## LISTED RECORDS:
══════════

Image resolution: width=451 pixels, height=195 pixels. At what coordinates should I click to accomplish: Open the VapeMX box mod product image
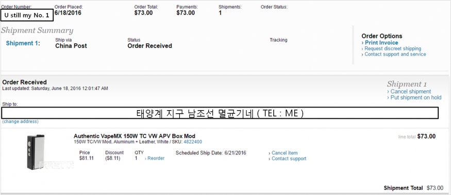[x=36, y=151]
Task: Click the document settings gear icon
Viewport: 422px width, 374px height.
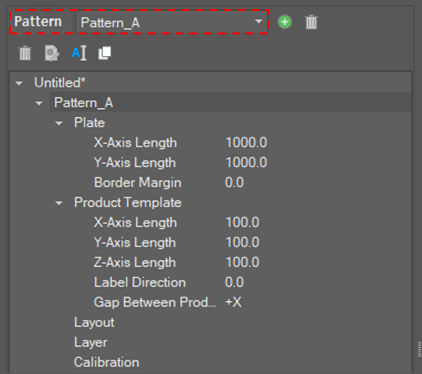Action: pos(52,53)
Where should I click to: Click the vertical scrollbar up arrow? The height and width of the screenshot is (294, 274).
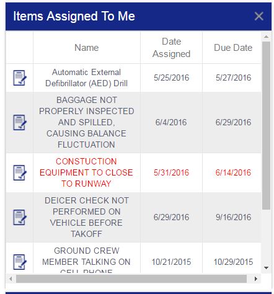tap(266, 37)
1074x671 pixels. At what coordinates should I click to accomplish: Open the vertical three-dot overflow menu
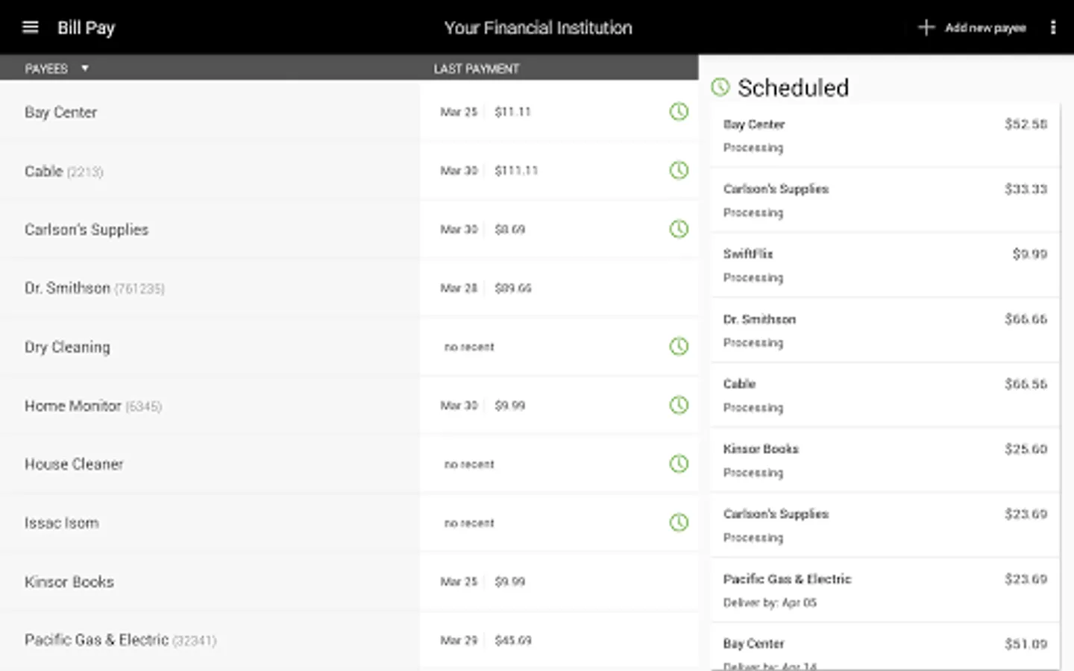point(1053,28)
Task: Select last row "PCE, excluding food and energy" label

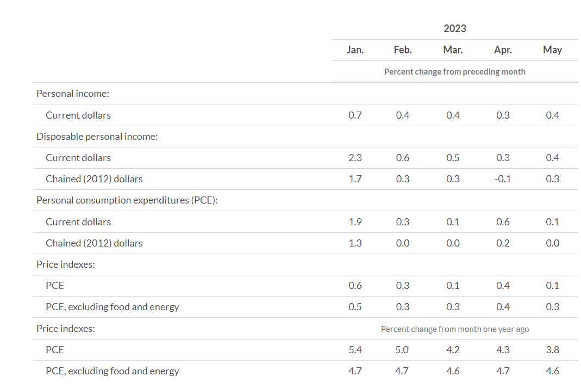Action: (x=112, y=371)
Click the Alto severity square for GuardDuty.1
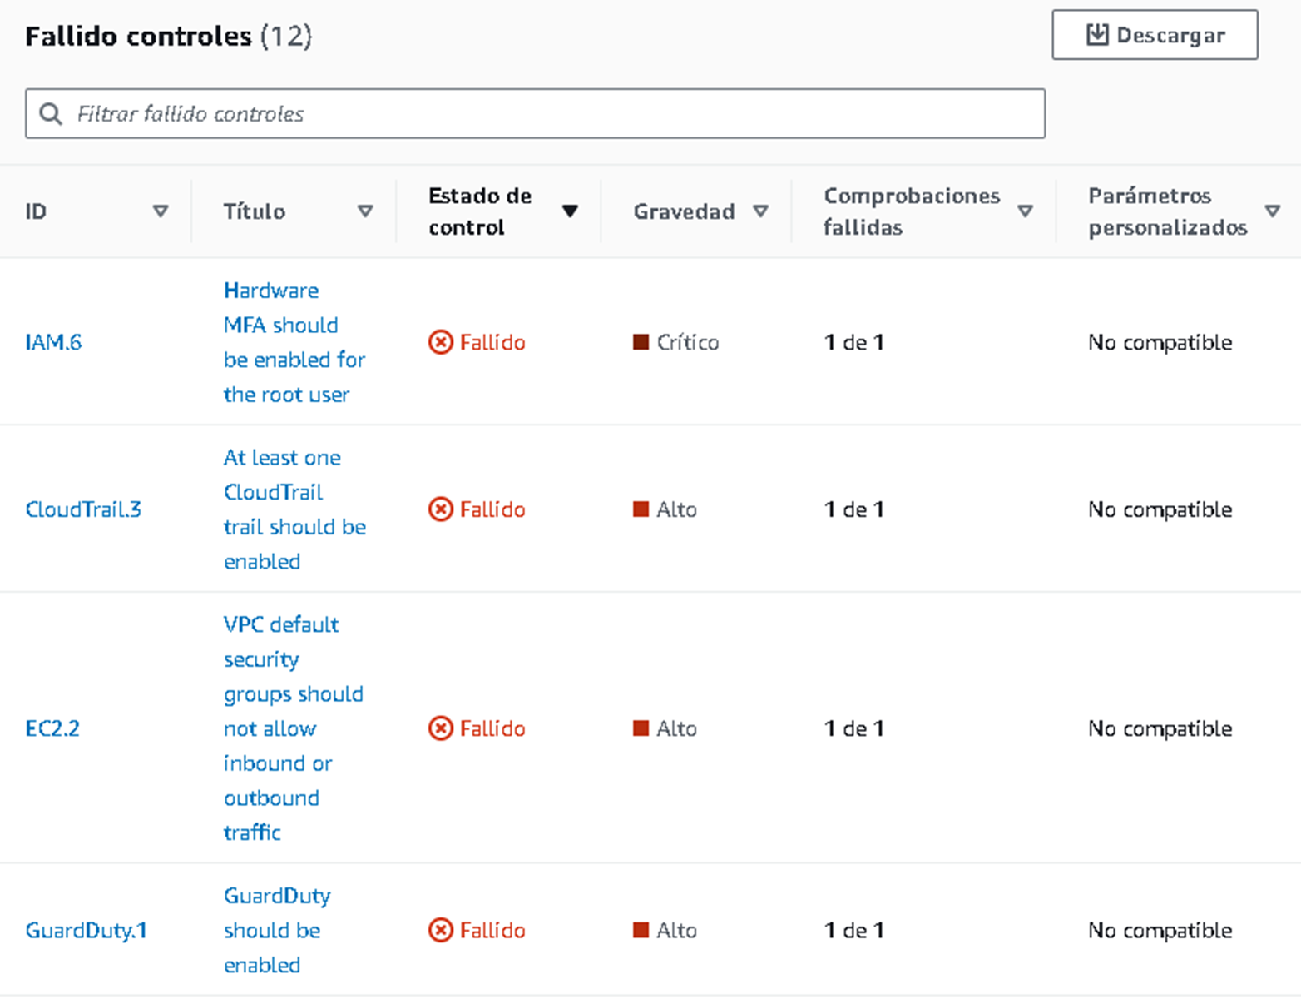The image size is (1301, 1004). point(641,930)
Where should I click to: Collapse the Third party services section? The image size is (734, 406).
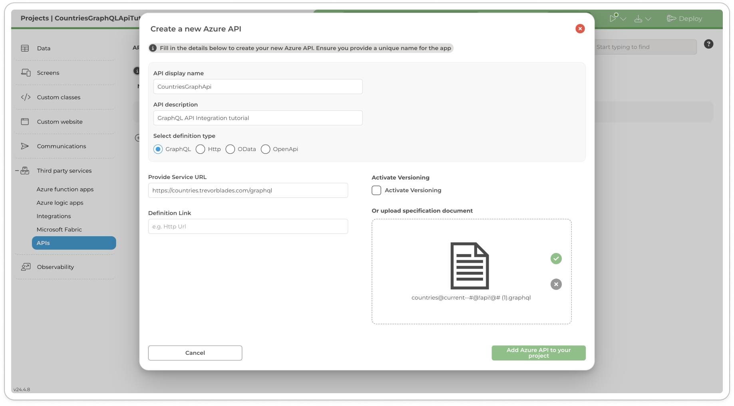click(x=17, y=171)
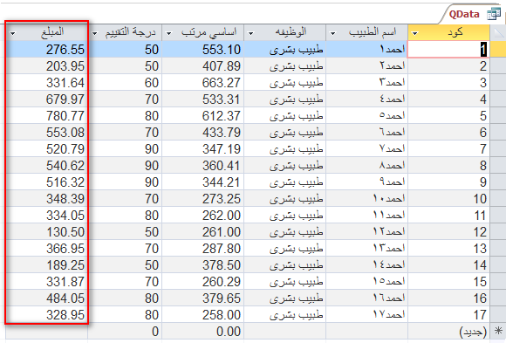Screen dimensions: 506x343
Task: Select row selector for record 8
Action: pyautogui.click(x=498, y=165)
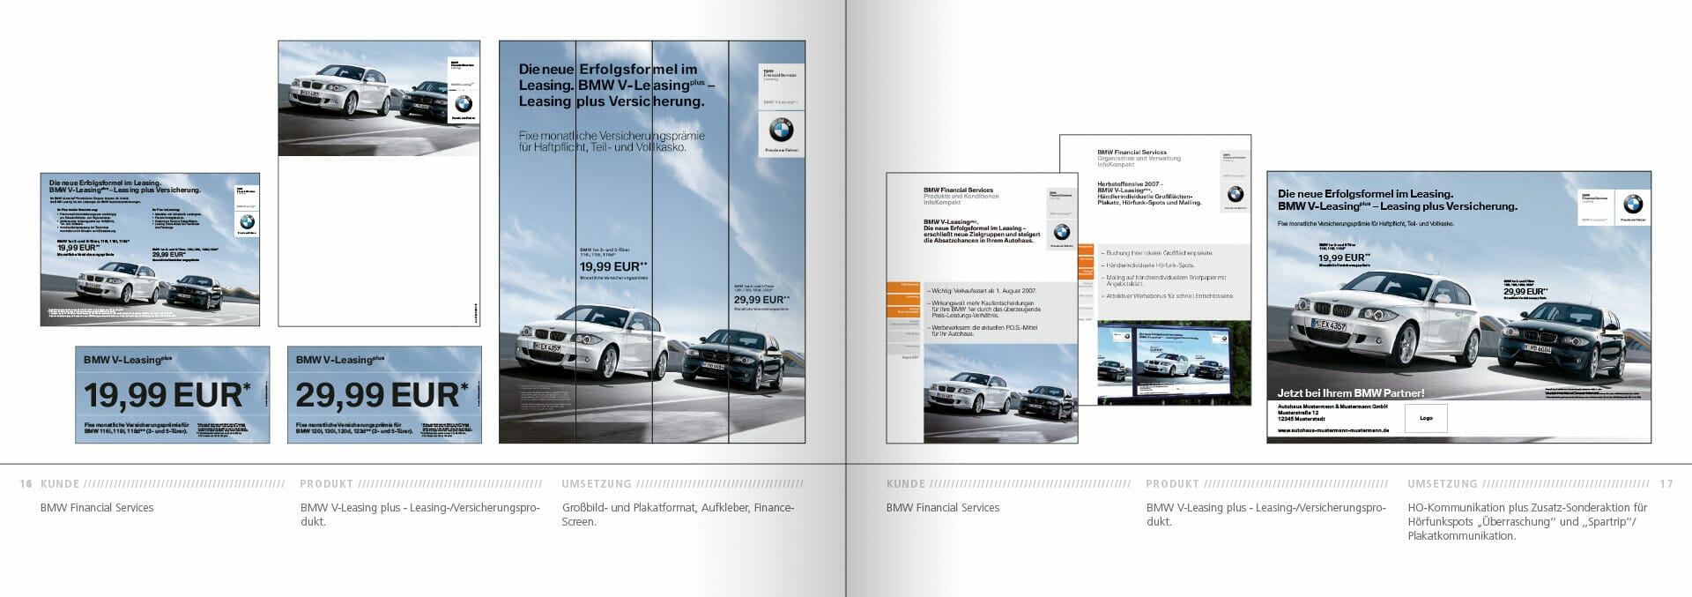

══════════

When you retype the material above, keep every word exact and drop the images.

## EXERCISE RESPONSE:
Image resolution: width=451 pixels, height=195 pixels. At what coordinates should I click to accomplish: Open the VapeMX box mod product image
[x=36, y=151]
Task: Click the document settings gear icon
Viewport: 422px width, 374px height.
Action: pos(52,53)
Where should I click to: Click the vertical scrollbar up arrow? The height and width of the screenshot is (294, 274).
tap(266, 37)
1074x671 pixels. At what coordinates should I click to accomplish: Open the vertical three-dot overflow menu
point(1053,28)
Task: Select last row "PCE, excluding food and energy" label

Action: (x=112, y=371)
Click the Alto severity square for GuardDuty.1
The image size is (1301, 1004). point(641,930)
Where should I click to: Collapse the Third party services section? The image size is (734, 406).
click(x=17, y=171)
Screen dimensions: 506x343
Task: Select row selector for record 8
Action: pyautogui.click(x=498, y=165)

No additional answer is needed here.